**WHAT YOU SHOULD DO**
Pull out every line in the data that has the string "sidebar" in it.

◆ ◆ ◆ ◆

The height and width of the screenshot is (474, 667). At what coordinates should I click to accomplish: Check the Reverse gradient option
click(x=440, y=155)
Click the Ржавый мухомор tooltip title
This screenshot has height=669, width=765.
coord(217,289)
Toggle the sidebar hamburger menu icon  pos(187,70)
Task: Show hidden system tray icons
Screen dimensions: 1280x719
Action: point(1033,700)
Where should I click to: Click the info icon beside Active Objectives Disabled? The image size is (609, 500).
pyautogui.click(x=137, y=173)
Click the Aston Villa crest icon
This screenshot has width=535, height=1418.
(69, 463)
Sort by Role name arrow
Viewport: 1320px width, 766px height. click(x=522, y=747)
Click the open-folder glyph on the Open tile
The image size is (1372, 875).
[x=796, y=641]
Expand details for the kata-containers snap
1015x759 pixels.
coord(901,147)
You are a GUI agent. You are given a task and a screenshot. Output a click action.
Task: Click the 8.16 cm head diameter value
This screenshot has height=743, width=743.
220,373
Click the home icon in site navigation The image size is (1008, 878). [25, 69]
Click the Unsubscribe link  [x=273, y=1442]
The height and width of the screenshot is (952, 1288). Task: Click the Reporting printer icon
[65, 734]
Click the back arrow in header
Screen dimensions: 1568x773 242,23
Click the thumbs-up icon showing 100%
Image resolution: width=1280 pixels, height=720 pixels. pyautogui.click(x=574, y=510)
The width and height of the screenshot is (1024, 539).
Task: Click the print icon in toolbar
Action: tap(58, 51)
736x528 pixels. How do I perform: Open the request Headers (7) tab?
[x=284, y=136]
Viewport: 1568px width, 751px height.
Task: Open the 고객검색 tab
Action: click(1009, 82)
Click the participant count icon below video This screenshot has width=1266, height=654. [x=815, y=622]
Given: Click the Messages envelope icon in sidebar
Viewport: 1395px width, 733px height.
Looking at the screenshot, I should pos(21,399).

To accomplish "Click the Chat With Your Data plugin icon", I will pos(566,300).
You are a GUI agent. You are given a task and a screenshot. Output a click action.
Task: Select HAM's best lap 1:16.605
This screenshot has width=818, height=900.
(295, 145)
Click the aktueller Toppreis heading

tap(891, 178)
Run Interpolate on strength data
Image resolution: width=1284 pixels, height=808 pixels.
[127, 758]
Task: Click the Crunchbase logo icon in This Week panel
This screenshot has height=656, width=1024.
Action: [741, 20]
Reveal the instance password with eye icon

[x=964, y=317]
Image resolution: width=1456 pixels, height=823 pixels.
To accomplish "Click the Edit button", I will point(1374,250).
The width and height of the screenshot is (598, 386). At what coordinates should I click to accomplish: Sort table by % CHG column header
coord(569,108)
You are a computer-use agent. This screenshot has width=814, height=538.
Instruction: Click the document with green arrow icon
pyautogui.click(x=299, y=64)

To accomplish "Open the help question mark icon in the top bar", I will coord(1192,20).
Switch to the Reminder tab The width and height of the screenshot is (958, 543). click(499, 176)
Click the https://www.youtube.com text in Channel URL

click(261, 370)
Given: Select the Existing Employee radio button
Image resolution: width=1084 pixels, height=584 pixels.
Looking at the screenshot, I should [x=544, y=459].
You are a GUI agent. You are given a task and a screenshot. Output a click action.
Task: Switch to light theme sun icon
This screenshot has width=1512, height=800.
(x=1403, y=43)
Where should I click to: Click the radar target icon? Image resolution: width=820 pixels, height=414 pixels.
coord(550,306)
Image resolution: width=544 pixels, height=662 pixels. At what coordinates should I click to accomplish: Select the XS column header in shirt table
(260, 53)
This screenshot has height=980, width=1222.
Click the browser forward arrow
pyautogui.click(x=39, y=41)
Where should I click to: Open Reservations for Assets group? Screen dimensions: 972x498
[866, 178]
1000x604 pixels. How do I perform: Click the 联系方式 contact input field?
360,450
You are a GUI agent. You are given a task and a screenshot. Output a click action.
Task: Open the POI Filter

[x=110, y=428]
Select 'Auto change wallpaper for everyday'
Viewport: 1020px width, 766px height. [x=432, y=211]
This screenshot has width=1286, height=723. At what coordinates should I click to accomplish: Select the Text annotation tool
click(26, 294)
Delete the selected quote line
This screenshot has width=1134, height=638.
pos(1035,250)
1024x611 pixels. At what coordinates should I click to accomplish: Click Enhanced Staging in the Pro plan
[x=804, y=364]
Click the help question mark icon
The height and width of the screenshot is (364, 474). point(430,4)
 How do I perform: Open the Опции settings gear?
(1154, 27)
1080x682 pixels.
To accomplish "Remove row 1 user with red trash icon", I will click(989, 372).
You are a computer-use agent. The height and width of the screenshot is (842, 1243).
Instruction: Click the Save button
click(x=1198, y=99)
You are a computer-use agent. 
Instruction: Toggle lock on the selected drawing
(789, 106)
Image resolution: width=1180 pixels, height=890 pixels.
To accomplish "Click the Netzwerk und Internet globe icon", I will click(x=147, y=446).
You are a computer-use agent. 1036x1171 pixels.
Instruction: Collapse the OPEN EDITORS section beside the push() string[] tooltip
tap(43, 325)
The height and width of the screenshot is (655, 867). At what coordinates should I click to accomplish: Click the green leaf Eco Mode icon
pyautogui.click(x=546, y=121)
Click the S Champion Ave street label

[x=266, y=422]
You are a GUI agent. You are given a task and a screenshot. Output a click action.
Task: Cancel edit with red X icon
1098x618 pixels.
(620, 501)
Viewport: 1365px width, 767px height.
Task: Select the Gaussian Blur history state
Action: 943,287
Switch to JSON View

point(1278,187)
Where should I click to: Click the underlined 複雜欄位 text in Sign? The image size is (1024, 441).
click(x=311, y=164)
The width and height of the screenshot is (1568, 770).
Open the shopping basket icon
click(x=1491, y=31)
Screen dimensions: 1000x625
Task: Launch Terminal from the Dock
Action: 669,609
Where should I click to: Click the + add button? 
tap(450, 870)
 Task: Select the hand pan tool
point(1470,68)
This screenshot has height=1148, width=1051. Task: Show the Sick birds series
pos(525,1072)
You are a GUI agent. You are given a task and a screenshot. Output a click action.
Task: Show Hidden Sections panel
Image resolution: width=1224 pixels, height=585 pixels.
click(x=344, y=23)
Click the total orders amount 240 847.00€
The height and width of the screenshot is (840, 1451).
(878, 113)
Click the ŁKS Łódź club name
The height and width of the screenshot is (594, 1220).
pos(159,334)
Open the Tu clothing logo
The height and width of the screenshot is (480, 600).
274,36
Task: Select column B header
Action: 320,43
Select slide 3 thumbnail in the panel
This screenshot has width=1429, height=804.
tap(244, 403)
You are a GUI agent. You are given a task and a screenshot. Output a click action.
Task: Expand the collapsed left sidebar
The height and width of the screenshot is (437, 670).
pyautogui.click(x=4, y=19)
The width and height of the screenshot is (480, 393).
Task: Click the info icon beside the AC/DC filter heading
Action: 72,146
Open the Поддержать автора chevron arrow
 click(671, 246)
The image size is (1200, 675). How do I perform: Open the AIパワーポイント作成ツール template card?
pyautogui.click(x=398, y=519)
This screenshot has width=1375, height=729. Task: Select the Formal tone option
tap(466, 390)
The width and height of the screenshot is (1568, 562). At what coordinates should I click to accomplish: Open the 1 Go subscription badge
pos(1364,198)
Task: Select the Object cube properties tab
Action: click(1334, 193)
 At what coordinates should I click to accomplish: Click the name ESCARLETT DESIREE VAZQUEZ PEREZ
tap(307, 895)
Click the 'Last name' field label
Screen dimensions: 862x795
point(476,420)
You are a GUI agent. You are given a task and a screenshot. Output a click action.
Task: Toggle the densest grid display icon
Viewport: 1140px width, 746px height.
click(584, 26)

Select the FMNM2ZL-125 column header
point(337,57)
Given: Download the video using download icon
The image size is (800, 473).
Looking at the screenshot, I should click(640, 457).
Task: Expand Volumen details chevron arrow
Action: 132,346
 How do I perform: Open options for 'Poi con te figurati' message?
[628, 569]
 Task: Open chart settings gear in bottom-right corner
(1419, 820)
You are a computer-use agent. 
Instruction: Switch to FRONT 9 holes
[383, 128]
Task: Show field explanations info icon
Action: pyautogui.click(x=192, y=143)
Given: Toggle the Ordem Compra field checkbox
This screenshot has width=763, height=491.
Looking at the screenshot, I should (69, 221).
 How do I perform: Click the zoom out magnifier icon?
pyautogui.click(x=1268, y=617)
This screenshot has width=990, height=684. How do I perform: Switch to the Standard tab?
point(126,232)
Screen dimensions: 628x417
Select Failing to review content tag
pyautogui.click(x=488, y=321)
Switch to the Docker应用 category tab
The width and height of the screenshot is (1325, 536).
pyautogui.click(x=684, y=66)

◆ ◆ ◆ ◆

**OUTPUT BELOW**
Toggle the sidebar hamburger menu icon  pos(187,70)
Given: Click the Messages envelope icon in sidebar
Task: Expand the collapsed left sidebar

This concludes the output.